▸ What the task asks
Exactly as written, output each of the lines below, with no images.

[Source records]
____________

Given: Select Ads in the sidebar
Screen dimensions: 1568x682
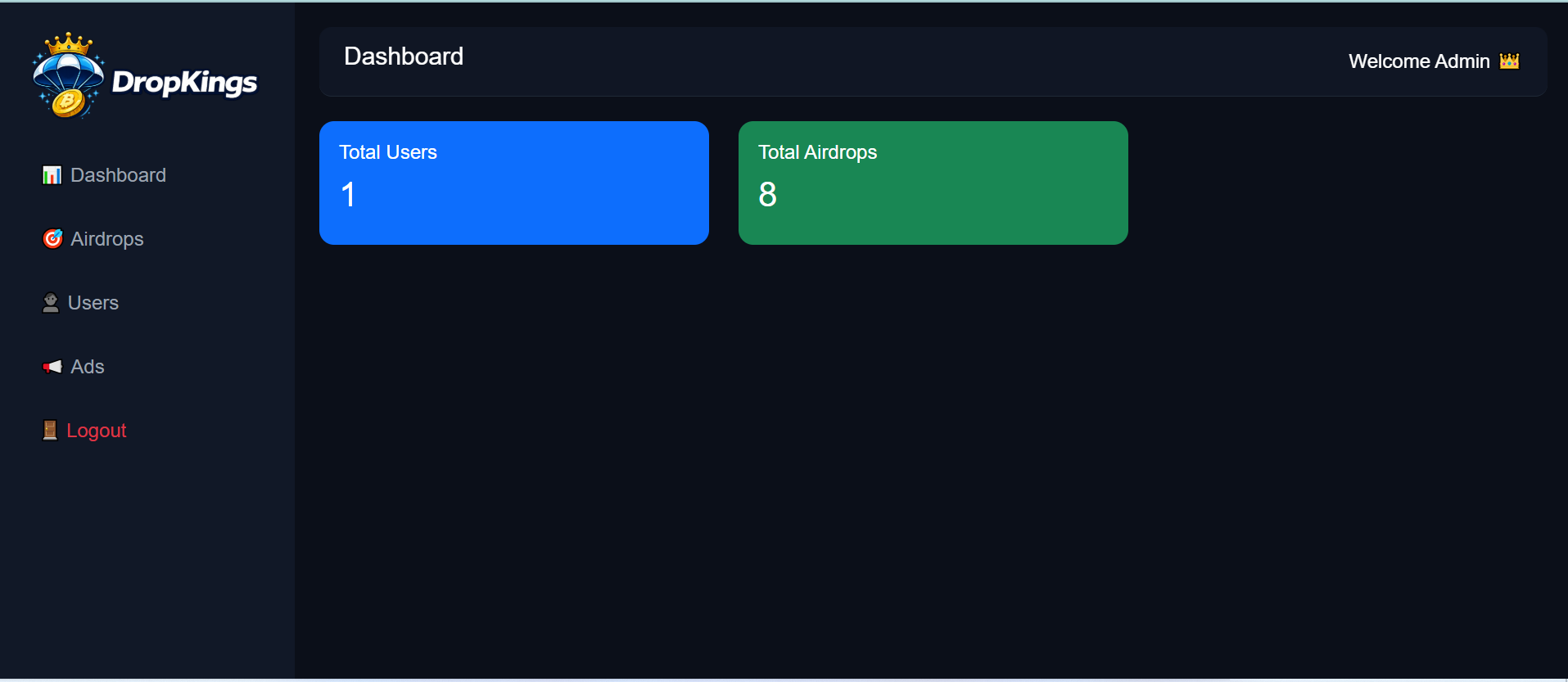Looking at the screenshot, I should 88,367.
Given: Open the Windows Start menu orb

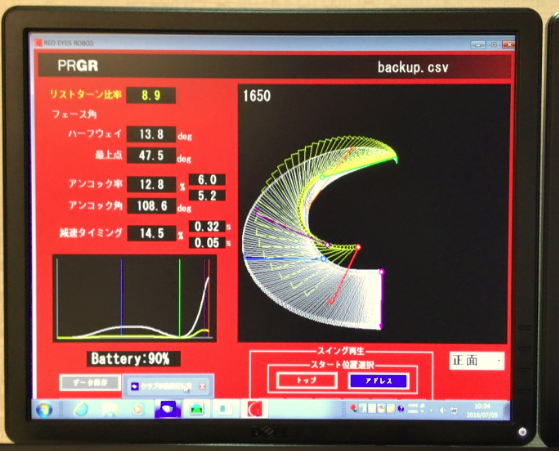Looking at the screenshot, I should (x=44, y=409).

____________

▸ Finished task
Given: Select Ads in the sidebar
Screen dimensions: 1568x682
Looking at the screenshot, I should 88,367.
Given: Open the Windows Start menu orb

Looking at the screenshot, I should (x=44, y=409).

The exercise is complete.